# PROBLEM TO SOLVE
Write out the following listing's lines from the one with "Task: Select the UDP legend label" to the one with "The height and width of the screenshot is (800, 369).", exactly, with both included and no others.
____________________
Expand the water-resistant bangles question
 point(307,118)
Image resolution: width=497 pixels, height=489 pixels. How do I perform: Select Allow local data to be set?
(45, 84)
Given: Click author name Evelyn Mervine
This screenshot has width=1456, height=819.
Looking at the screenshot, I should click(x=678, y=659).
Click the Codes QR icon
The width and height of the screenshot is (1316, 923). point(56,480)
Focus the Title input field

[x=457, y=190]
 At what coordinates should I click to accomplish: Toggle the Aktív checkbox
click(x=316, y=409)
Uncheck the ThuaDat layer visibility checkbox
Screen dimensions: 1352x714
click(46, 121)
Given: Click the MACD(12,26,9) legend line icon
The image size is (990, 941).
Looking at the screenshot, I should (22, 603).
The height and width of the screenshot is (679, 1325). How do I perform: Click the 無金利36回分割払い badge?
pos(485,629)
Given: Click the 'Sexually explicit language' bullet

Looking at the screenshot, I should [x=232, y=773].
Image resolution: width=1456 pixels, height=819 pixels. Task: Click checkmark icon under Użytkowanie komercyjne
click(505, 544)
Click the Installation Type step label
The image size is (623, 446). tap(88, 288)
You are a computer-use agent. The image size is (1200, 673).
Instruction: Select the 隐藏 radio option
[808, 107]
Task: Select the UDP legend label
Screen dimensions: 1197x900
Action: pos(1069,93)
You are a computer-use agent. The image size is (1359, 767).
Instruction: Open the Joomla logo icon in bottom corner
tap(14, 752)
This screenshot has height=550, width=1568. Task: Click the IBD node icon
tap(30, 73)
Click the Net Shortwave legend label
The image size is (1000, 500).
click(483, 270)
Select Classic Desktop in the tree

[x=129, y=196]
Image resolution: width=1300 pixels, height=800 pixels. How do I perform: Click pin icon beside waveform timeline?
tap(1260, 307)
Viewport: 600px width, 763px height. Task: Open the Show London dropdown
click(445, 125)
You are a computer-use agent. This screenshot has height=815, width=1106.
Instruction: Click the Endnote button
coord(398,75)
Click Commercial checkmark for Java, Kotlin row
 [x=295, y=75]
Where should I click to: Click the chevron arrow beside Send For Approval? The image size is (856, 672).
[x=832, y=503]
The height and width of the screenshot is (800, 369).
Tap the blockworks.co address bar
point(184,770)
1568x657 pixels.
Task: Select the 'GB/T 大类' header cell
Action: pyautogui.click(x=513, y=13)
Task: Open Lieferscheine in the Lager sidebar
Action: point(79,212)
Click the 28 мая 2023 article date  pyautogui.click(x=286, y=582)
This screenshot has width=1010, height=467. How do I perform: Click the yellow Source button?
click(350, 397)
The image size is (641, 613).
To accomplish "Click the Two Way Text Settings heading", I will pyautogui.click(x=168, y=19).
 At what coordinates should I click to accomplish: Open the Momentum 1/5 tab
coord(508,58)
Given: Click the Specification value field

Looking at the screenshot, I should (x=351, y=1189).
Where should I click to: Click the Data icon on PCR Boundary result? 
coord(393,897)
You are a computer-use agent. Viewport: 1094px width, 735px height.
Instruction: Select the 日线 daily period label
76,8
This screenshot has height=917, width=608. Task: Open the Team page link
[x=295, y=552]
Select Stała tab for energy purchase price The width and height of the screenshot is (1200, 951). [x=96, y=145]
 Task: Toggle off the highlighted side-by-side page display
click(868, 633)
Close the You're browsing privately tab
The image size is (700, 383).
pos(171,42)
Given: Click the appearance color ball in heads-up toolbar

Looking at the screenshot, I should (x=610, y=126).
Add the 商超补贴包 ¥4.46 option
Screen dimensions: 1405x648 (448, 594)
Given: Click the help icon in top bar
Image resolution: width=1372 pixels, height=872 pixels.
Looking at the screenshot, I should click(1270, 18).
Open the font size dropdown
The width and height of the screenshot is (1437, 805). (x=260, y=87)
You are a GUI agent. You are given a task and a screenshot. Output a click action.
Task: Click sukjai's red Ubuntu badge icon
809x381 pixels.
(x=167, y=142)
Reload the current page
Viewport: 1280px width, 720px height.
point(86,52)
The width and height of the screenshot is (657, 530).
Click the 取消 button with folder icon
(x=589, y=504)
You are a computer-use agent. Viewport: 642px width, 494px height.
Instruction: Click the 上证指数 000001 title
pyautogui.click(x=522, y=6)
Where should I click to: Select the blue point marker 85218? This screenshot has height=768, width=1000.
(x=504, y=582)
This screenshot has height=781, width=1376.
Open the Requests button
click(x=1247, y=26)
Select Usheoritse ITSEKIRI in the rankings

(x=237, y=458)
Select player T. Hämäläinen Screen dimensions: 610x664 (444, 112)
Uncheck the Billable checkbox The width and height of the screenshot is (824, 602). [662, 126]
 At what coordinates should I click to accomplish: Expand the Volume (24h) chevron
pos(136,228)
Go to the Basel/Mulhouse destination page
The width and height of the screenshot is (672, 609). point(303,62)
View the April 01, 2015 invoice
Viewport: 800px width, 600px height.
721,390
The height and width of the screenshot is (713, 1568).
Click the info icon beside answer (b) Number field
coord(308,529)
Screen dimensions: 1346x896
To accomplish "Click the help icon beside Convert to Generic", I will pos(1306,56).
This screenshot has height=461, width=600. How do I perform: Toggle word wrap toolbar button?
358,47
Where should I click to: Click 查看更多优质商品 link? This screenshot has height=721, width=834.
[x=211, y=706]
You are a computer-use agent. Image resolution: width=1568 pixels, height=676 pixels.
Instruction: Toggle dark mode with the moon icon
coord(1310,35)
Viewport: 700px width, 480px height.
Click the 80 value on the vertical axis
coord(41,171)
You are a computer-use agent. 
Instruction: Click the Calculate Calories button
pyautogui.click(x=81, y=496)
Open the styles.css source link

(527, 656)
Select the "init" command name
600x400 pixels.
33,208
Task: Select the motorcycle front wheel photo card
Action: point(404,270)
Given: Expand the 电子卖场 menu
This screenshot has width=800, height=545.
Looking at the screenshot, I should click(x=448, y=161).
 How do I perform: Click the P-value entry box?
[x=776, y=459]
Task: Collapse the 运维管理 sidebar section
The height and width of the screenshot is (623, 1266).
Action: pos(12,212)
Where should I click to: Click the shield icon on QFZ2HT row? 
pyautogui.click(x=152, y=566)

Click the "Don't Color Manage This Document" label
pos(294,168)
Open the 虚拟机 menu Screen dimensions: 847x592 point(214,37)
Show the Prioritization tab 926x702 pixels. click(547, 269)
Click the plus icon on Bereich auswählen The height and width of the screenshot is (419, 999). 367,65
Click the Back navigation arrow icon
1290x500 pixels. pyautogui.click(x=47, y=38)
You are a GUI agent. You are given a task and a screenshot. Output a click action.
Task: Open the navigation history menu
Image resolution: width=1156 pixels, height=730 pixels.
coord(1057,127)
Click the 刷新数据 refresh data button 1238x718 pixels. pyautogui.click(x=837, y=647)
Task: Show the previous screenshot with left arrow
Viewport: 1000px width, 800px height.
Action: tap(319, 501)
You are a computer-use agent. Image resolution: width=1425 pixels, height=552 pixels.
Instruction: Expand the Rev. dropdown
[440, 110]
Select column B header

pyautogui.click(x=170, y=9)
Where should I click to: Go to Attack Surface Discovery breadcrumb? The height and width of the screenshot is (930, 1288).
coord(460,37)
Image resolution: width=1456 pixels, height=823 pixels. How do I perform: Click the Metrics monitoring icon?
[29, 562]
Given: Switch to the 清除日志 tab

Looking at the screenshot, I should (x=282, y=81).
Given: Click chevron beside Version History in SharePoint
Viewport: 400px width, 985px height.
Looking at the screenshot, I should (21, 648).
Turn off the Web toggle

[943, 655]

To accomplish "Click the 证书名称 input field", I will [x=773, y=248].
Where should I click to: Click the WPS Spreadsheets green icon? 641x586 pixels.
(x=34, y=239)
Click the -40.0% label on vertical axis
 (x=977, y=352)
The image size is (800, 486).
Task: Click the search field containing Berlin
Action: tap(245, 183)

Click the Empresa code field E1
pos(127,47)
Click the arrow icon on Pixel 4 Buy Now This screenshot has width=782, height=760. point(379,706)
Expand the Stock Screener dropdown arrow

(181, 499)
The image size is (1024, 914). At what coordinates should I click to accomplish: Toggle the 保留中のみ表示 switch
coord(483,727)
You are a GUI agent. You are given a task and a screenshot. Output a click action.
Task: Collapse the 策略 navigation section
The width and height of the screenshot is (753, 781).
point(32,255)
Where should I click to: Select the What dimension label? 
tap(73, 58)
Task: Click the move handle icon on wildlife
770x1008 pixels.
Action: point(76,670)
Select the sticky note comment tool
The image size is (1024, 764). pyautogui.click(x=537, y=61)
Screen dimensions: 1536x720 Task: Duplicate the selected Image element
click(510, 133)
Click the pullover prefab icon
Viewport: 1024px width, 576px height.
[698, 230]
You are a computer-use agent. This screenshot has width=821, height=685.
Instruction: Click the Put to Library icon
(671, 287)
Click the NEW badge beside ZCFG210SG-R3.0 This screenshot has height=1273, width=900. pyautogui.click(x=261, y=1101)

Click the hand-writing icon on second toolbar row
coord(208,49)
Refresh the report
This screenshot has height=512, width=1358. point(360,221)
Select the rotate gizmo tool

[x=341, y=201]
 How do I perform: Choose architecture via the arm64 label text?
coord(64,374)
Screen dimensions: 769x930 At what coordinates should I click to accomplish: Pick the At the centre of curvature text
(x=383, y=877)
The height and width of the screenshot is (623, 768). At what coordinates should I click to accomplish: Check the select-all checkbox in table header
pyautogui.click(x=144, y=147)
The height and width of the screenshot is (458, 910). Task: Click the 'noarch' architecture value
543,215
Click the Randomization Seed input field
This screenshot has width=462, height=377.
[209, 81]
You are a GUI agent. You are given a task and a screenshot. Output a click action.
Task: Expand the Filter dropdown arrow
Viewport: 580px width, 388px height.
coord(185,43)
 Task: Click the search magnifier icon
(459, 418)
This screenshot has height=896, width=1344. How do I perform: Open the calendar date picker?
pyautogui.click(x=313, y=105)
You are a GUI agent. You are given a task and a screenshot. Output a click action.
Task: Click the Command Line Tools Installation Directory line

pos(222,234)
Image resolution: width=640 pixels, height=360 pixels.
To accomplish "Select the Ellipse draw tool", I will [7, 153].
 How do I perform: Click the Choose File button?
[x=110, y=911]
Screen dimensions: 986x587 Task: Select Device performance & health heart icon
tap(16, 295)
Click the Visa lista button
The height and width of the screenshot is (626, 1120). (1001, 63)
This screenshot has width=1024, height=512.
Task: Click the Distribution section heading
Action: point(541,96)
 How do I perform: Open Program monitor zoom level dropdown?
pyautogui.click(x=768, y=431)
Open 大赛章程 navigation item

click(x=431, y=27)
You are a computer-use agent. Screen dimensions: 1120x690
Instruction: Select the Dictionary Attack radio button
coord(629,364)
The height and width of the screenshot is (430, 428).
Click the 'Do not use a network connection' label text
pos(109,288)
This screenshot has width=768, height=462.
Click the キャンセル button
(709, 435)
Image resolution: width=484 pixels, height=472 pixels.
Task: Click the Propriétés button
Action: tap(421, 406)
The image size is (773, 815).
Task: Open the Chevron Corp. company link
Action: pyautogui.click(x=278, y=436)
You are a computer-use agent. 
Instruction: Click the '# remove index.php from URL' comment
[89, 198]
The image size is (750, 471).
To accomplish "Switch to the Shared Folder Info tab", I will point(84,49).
____________________
# ANSWER TO THIS EXERCISE
Task: Select the UDP legend label
Screen dimensions: 1197x900
Action: pos(1069,93)
You are a computer-use agent. The image size is (1359, 767).
Instruction: Open the Joomla logo icon in bottom corner
tap(14, 752)
This screenshot has height=550, width=1568. Task: Click the IBD node icon
tap(30, 73)
Click the Net Shortwave legend label
The image size is (1000, 500).
click(483, 270)
Select Classic Desktop in the tree

[x=129, y=196]
Image resolution: width=1300 pixels, height=800 pixels. How do I perform: Click pin icon beside waveform timeline?
tap(1260, 307)
Viewport: 600px width, 763px height. Task: Open the Show London dropdown
click(445, 125)
You are a computer-use agent. This screenshot has height=815, width=1106.
Instruction: Click the Endnote button
coord(398,75)
Click Commercial checkmark for Java, Kotlin row
 [x=295, y=75]
Where should I click to: Click the chevron arrow beside Send For Approval? The image size is (856, 672).
[x=832, y=503]
The height and width of the screenshot is (800, 369).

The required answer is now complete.